Pour cet anniversaire, l’Opéra Pagaï a mis le waï à tous les étages, transformant ce théâtre familier en Cité merveilleuse. Le lieu s’est vu investi, décoré et a ouvert grand toutes ses portes, donnant du sens à l’esprit festif de cette quasi-nouvelle inauguration. Au delà de la période d’ouverture, volonté est faite d’oxygéner la programmation, de l’ouvrir au plus grand nombre et de s’ancrer davantage dans une dynamique partenariale avec les autres lieux de culture toulousains. A travers co-productions et accueils partagés avec le Théâtre Sorano, le Théâtre Garonne, la Place de la Danse, l’Usine à Tournefeuille, le Lido, le Ballet du Capitole, la Cinémathèque, et ce grand CDN qu’est le Théâtredelacité se devait de renouveler son ancrage dans une dynamique culturelle locale et nationale. C’est chose faite.
Voisineront donc au fil de l’eau des grands “standards” qui font le bonheur des scènes nationales comme la création de Wajdi Mouawad dès le 30 septembre, mais aussi les créations maison de Galin Stoev et celles des artistes invités ainsi que des propositions plus locales, plus pointues ou plus risquées pour accentuer la découverte.
Standards & master pieces
Il faudra donc voir la saga fleuve de Tous des Oiseaux de Mouawad, en grand raconteur d’histoires.
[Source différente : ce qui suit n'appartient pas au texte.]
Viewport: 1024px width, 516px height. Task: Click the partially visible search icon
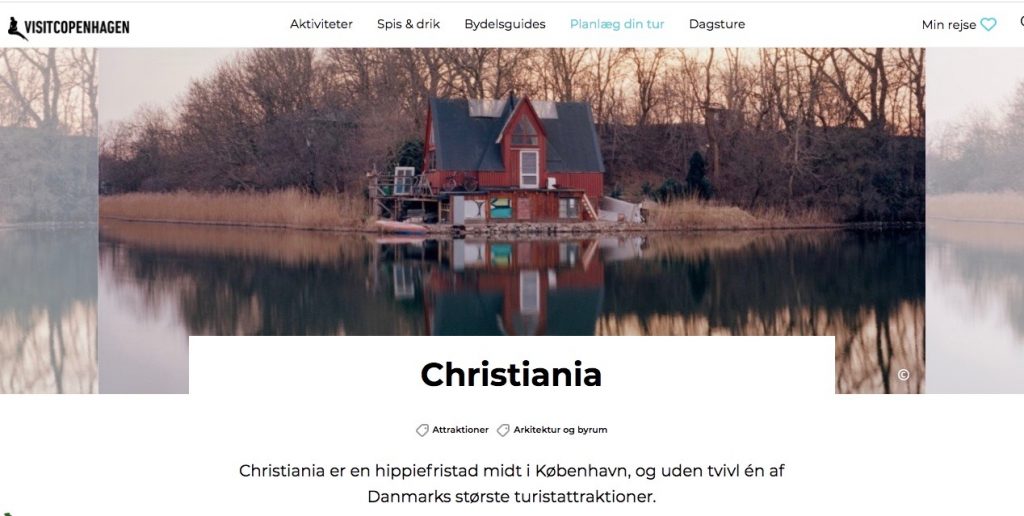point(1021,22)
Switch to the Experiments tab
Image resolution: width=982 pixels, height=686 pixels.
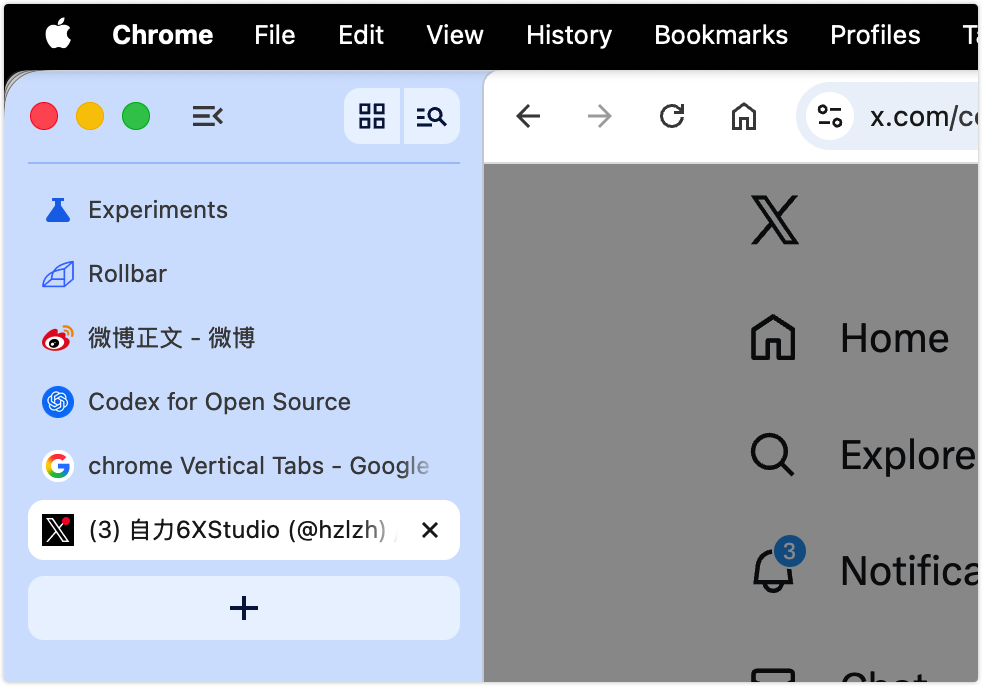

On a vécu avec lui le souffle de ces drames épiques, Forêts, Littoral, Incendies, Ciels où souvent l’histoire individuelle, des familles déracinées, des êtres séparés, se mêle à l’actualité à travers des événements forts de nos temps modernes : Tous des oiseaux ne dément pas la fulidité d’écriture du dramaturge et sa capacité à nous embarquer dans un scénario à tiroirs joué en plusieurs langues, sans même qu’on s’en rende compte. Humanisme et vivre ensemble sont à l’arrivée.
Autre incontournable cette saison, la figure de Maguy Marin. Co-accueillie avec le Théâtre Garonne, La Place de la Danse, le Ballet du Capitole, l’Usine, la Cinémathèque de Toulouse et l’Université Toulouse Jean Jaurès, sa présence est un double événement : d’une part elle inaugure le premier Portrait/Paysage que le Théâtredelacité va mettre en place régulièrement avec de grands artistes. D’autre part elle signe le retour dans sa ville d’une chorégraphe majeure de l’histoire de la danse qui comme le dit Galin Stoev « n’a pas peur de redéfinir les limites de la création, de franchir les frontières des genres et de mélanger à la danse des expressions purement théâtrales ». 4 spectacles d’elle vont jalonner la saison, de May B à Groosland en mars dans le cadre de Partages de danses ou à Ha ! ha ! en avril ou encore Ligne de crête sa création 2018 au Théâtre Garonne.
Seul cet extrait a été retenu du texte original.